Editorials – March 2023

Editorial: MLR Team in Vancouver – What It Would and Wouldn’t Accomplish

Patrick Johnston wrote an article in the Province last week, Vancouver group rallies to take another look at pro rugby.

My editorial view is, an MLR team in BC would be good but it’s not going to be the saviour of Canadian rugby, if there’s money to be spent there are other options.

First let’s look at the positives of having an MLR team in BC, most would say Vancouver area based.

1. Raises the profile of rugby in the local media.
2. Engages sports fans who are not currently part of the rugby community.
3. Allows selected players to make money while playing rugby.
4. Gives youth players the vision of a local pathway to pro rugby.
5. Become part of a North American community of MLR fans.

There may be other positives but those are the first that come to mind, feel free to add others in the comment section.

What some people think it will do but I would disagree, is raise the level of the men’s national team. The results of Canada and USA in the current World Cup cycle (they both missed qualification, they both relied on MLR) shows the league is not strong enough yet to drive national team World Cup qualification. The key to that is getting more players into Tier 1 professional competitions – and having a coach who can manage Tier 1 pros, Tier 2 pros and amateur players. That’s the way Canada have qualified in the past. You look at Canada Soccer’s rise this last World Cup cycle and they had a healthy mix of Tier 1 pros on the team. You can also look at the women’s XVs program to see what worked for them, and having players in England and France to play Tier 1 club rugby was a factor.

What’s BC’s role in supporting the national teams? From my perspective, it’s to get players up to a level where they’re competing for national team spots and being marketed to both Tier 1 and Tier 2 pro leagues. If there’s money to be spent in BC for elite rugby, this is where I would like to see it go.

The buy in for MLR is around 10 million and the yearly operating costs are around 4 to 6 million, according to one published source. The Province article quotes one of the current organizing group, “We’ve got the knowledge and the infrastructure.

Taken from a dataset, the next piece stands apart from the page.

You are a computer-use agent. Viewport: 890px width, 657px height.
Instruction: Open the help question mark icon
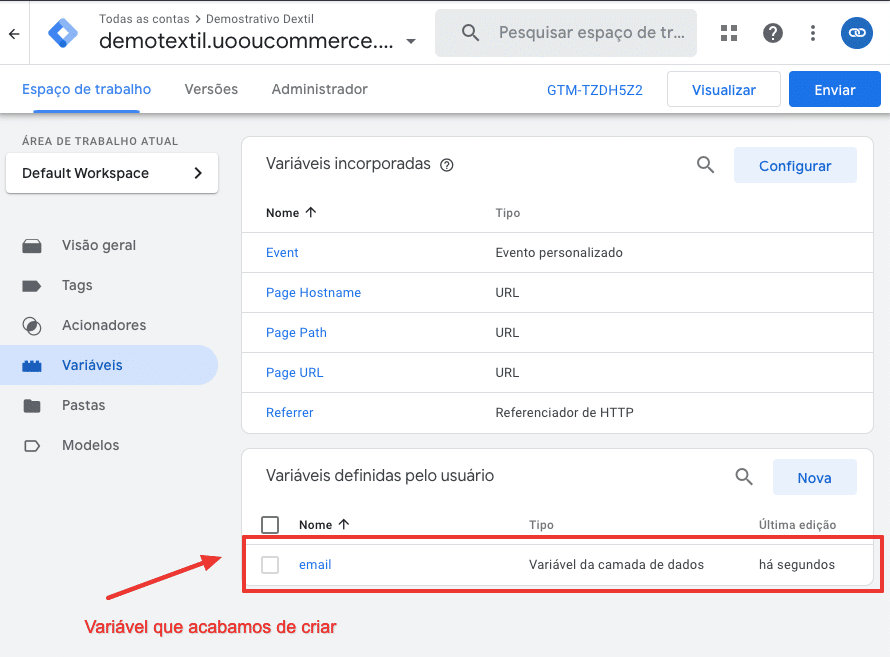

What we need is a Ryan Reynolds-type”, a reply on social media stated the obvious, “no offence, but if you don’t have the money, you don’t have anything.” If someone wants to kick in that sort of money, then that’s great, we’ll support your efforts but for a fraction of the cost some positive changes could be made to BC Rugby to support the national teams and accomplish #1 and #2 on the above list, raise the profile of rugby in the media and engage sport fans who are not currently part of the rugby community.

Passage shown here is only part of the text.